[Collected data entries]
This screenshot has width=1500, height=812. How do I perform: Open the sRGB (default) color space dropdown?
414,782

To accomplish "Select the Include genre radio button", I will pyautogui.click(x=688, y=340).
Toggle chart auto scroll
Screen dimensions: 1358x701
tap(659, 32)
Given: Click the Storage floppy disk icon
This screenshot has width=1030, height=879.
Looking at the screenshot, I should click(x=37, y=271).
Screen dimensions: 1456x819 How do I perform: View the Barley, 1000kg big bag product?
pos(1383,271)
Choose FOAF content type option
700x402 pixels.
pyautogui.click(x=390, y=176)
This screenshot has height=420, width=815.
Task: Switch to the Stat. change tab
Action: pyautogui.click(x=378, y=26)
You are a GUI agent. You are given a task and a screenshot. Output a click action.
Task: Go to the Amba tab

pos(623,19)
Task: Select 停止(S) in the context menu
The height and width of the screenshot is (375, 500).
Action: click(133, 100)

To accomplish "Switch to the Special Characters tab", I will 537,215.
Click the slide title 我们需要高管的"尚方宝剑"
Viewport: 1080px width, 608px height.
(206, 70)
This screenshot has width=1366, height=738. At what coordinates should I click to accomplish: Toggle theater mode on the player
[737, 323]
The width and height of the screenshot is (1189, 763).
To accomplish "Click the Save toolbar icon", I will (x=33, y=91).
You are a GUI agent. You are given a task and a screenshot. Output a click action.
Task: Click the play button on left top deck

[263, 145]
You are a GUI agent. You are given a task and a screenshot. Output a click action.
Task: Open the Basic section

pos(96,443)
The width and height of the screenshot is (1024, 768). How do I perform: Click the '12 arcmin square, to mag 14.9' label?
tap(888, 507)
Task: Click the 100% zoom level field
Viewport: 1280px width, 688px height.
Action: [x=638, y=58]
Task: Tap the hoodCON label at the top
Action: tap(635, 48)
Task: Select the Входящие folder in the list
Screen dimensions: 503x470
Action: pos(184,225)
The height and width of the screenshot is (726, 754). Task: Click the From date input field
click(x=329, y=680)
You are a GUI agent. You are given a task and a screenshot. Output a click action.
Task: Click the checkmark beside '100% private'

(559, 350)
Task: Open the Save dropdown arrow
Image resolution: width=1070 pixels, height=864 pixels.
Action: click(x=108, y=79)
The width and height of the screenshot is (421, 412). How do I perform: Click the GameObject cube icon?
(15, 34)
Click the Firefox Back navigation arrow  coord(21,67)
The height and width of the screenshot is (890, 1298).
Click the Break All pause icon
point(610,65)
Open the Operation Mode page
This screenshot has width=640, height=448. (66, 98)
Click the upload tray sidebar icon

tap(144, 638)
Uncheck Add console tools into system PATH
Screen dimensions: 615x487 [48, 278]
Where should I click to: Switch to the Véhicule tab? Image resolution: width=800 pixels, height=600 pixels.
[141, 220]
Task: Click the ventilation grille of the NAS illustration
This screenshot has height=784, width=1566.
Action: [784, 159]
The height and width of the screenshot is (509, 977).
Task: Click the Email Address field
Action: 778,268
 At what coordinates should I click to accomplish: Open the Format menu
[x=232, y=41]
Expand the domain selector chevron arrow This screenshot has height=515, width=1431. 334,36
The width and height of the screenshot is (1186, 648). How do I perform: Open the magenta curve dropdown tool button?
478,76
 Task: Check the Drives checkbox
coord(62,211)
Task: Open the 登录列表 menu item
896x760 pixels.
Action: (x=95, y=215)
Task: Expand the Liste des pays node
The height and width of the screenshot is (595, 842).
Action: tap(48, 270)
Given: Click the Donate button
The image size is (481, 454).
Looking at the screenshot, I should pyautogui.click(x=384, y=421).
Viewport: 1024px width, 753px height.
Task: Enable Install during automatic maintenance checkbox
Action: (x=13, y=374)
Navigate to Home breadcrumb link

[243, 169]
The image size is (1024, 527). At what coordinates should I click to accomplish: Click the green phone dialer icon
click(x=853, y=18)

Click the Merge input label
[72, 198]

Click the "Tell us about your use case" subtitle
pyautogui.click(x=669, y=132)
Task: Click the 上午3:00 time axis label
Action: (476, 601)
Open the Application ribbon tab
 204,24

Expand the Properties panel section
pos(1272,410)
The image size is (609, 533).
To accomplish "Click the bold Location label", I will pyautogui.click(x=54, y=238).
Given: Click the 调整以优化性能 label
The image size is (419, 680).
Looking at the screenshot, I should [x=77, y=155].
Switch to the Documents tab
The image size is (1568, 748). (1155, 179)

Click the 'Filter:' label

The problem
Start at the first line of the entries and stop at the line that contains "Choose FOAF content type option". Repeat every line in that span exactly, and nothing beyond it.

Final answer
This screenshot has width=1500, height=812. How do I perform: Open the sRGB (default) color space dropdown?
414,782

To accomplish "Select the Include genre radio button", I will pyautogui.click(x=688, y=340).
Toggle chart auto scroll
Screen dimensions: 1358x701
tap(659, 32)
Given: Click the Storage floppy disk icon
This screenshot has width=1030, height=879.
Looking at the screenshot, I should click(x=37, y=271).
Screen dimensions: 1456x819 How do I perform: View the Barley, 1000kg big bag product?
pos(1383,271)
Choose FOAF content type option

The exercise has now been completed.